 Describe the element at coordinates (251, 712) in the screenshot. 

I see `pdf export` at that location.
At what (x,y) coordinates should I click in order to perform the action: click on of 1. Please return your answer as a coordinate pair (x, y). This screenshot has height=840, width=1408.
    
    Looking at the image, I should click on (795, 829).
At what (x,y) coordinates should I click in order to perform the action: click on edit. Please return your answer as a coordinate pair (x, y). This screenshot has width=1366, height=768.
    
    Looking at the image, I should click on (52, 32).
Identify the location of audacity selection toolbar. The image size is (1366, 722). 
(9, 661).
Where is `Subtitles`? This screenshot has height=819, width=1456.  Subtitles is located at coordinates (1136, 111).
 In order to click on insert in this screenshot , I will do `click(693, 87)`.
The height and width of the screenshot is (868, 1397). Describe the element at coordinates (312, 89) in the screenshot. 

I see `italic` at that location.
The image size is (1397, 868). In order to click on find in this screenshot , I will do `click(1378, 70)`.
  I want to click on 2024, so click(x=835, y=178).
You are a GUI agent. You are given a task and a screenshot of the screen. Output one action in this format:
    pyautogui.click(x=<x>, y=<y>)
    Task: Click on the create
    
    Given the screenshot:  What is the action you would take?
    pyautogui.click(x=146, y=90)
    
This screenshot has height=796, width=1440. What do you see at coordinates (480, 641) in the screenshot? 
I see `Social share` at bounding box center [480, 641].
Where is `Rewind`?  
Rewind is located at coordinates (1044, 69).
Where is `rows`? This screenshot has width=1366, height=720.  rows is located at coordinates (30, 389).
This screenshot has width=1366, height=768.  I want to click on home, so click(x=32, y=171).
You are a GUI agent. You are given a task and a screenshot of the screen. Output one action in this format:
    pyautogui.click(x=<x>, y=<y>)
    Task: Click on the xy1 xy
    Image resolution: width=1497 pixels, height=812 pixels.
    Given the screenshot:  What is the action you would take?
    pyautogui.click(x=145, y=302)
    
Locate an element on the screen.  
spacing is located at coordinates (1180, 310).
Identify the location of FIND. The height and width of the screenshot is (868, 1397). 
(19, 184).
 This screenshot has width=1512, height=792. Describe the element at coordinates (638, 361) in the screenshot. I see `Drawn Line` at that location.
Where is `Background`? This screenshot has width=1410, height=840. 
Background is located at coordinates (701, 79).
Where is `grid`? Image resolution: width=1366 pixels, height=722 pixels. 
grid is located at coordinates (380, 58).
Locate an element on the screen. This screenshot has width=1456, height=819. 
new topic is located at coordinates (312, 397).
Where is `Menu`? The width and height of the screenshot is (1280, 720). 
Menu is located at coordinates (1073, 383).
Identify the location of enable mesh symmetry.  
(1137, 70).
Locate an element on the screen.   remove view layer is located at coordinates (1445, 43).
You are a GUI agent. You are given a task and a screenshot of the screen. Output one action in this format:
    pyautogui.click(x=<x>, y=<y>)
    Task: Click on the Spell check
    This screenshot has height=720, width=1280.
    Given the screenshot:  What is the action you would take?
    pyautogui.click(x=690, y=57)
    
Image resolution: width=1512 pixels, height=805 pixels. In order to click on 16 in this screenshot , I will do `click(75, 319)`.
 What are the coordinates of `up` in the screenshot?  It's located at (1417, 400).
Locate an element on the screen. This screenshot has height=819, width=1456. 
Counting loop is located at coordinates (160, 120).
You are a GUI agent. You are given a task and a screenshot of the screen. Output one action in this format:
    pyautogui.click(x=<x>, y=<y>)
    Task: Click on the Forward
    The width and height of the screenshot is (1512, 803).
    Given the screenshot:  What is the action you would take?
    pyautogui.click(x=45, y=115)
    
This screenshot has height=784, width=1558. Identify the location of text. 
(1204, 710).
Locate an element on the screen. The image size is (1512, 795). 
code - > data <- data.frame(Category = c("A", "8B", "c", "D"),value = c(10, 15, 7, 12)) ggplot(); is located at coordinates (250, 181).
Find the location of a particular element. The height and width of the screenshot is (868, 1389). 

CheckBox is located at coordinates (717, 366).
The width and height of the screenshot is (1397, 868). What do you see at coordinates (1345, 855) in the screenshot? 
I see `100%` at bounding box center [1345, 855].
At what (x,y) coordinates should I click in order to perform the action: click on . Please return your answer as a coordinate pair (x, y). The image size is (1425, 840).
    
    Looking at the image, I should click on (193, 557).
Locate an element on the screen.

:::

» WHAT IS EXPECTED
Give every line of the rows above as a JSON list of strings, one string per line, with blank lines left out.

» TASK OUTPUT
[
  " Describe the element at coordinates (251, 712) in the screenshot. ",
  "I see `pdf export` at that location.",
  "At what (x,y) coordinates should I click in order to perform the action: click on of 1. Please return your answer as a coordinate pair (x, y). This screenshot has height=840, width=1408.",
  "    Looking at the image, I should click on (795, 829).",
  "At what (x,y) coordinates should I click in order to perform the action: click on edit. Please return your answer as a coordinate pair (x, y). This screenshot has width=1366, height=768.",
  "    Looking at the image, I should click on (52, 32).",
  "Identify the location of audacity selection toolbar. The image size is (1366, 722). ",
  "(9, 661).",
  "Where is `Subtitles`? This screenshot has height=819, width=1456.  Subtitles is located at coordinates (1136, 111).",
  " In order to click on insert in this screenshot , I will do `click(693, 87)`.",
  "The height and width of the screenshot is (868, 1397). Describe the element at coordinates (312, 89) in the screenshot. ",
  "I see `italic` at that location.",
  "The image size is (1397, 868). In order to click on find in this screenshot , I will do `click(1378, 70)`.",
  "  I want to click on 2024, so click(x=835, y=178).",
  "You are a GUI agent. You are given a task and a screenshot of the screen. Output one action in this format:",
  "    pyautogui.click(x=<x>, y=<y>)",
  "    Task: Click on the create",
  "    Given the screenshot:  What is the action you would take?",
  "    pyautogui.click(x=146, y=90)",
  "This screenshot has height=796, width=1440. What do you see at coordinates (480, 641) in the screenshot? ",
  "I see `Social share` at bounding box center [480, 641].",
  "Where is `Rewind`?  ",
  "Rewind is located at coordinates (1044, 69).",
  "Where is `rows`? This screenshot has width=1366, height=720.  rows is located at coordinates (30, 389).",
  "This screenshot has width=1366, height=768.  I want to click on home, so click(x=32, y=171).",
  "You are a GUI agent. You are given a task and a screenshot of the screen. Output one action in this format:",
  "    pyautogui.click(x=<x>, y=<y>)",
  "    Task: Click on the xy1 xy",
  "    Image resolution: width=1497 pixels, height=812 pixels.",
  "    Given the screenshot:  What is the action you would take?",
  "    pyautogui.click(x=145, y=302)",
  "Locate an element on the screen.  ",
  "spacing is located at coordinates (1180, 310).",
  "Identify the location of FIND. The height and width of the screenshot is (868, 1397). ",
  "(19, 184).",
  " This screenshot has width=1512, height=792. Describe the element at coordinates (638, 361) in the screenshot. I see `Drawn Line` at that location.",
  "Where is `Background`? This screenshot has width=1410, height=840. ",
  "Background is located at coordinates (701, 79).",
  "Where is `grid`? Image resolution: width=1366 pixels, height=722 pixels. ",
  "grid is located at coordinates (380, 58).",
  "Locate an element on the screen. This screenshot has width=1456, height=819. ",
  "new topic is located at coordinates (312, 397).",
  "Where is `Menu`? The width and height of the screenshot is (1280, 720). ",
  "Menu is located at coordinates (1073, 383).",
  "Identify the location of enable mesh symmetry.  ",
  "(1137, 70).",
  "Locate an element on the screen.   remove view layer is located at coordinates (1445, 43).",
  "You are a GUI agent. You are given a task and a screenshot of the screen. Output one action in this format:",
  "    pyautogui.click(x=<x>, y=<y>)",
  "    Task: Click on the Spell check",
  "    This screenshot has height=720, width=1280.",
  "    Given the screenshot:  What is the action you would take?",
  "    pyautogui.click(x=690, y=57)",
  "Image resolution: width=1512 pixels, height=805 pixels. In order to click on 16 in this screenshot , I will do `click(75, 319)`.",
  " What are the coordinates of `up` in the screenshot?  It's located at (1417, 400).",
  "Locate an element on the screen. This screenshot has height=819, width=1456. ",
  "Counting loop is located at coordinates (160, 120).",
  "You are a GUI agent. You are given a task and a screenshot of the screen. Output one action in this format:",
  "    pyautogui.click(x=<x>, y=<y>)",
  "    Task: Click on the Forward",
  "    The width and height of the screenshot is (1512, 803).",
  "    Given the screenshot:  What is the action you would take?",
  "    pyautogui.click(x=45, y=115)",
  "This screenshot has height=784, width=1558. Identify the location of text. ",
  "(1204, 710).",
  "Locate an element on the screen. The image size is (1512, 795). ",
  "code - > data <- data.frame(Category = c(\"A\", \"8B\", \"c\", \"D\"),value = c(10, 15, 7, 12)) ggplot(); is located at coordinates (250, 181).",
  "Find the location of a particular element. The height and width of the screenshot is (868, 1389). ",
  "CheckBox is located at coordinates (717, 366).",
  "The width and height of the screenshot is (1397, 868). What do you see at coordinates (1345, 855) in the screenshot? ",
  "I see `100%` at bounding box center [1345, 855].",
  "At what (x,y) coordinates should I click in order to perform the action: click on . Please return your answer as a coordinate pair (x, y). The image size is (1425, 840).",
  "    Looking at the image, I should click on (193, 557).",
  "Locate an element on the screen."
]